Que projetos tem para o futuro no que diz respeito ao cavaquinho Português?

Talvez a edição de um disco lá mais para a frente. Em 2008 editei um disco sobre a viola toeira, em 2016 sobre a braguesa, e este ano será lançado, em Maio, um sobre a Amarantina. Sempre quis fazer um disco com cavaquinho. Quando conseguir desenhar-lhe um projecto que eu considere minimamente consistente e original, avanço.

 

 Que assuntos gostaria de ver estudados sobre o cavaquinho português?

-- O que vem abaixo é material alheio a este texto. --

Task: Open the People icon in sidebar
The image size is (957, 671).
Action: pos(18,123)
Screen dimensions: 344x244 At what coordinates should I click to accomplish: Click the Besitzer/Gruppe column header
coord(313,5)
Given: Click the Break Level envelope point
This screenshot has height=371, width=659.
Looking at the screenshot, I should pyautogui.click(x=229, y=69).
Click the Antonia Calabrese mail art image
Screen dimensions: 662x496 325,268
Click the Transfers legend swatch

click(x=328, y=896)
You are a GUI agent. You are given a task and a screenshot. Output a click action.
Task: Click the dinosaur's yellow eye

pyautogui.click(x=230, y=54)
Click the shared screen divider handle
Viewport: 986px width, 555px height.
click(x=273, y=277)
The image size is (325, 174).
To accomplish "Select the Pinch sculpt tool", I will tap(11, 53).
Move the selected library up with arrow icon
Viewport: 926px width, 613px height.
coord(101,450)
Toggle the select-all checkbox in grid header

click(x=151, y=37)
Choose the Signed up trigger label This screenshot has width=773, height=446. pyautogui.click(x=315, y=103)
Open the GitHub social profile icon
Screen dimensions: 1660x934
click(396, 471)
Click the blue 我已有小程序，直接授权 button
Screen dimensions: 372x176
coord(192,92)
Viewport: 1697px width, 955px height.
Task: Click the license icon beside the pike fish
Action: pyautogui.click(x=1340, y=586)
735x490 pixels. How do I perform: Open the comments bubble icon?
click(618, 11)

Sinceramente, acho que o caminho que está a seguir é correcto, é o possível, e já abrange muita gente com formação e, de uma maneira geral, a sua continuidade e evolução está assegurada. Penso que o cavaquinho vai seguir o seu rumo natural, abrangerá outras vertentes musicais, evoluirá como tudo. O que aconteceu até agora é fantástico e o que vem a seguir só pode ser melhor, mas é preciso tempo para que os projectos se consolidem.

 

Que sugestões tem para dar?

Há, contudo, algo que me assusta, e ainda em complemento da resposta anterior. É o facto de haver ainda muitos “professores” e “formadores” de cavaquinho, um pouco por todo o lado, e sem qualquer preparação musical nem sabedoria, nem pedagogia para ensinar. Mas ensinam. E isto por vezes está a desmotivar alunos, a criar conflitos e a estagnar alguns nichos da sua evolução. O cavaquinho é um instrumento como outro qualquer e necessita de ser ensinado dentro dos padrões que definem o ensino dos instrumentos de corda dedilhada. E muitas das vezes está a ser ensinado como um instrumento de “ramaldeira”, um acessório, mero acompanhante do canto. E isto é muito negativo porque, de um momento para o outro, e só por saber fazer dois ou três acordes, já se é “professor” de cavaquinho. E isto é menosprezar e desrespeitar o instrumento. E, principalmente, os alunos.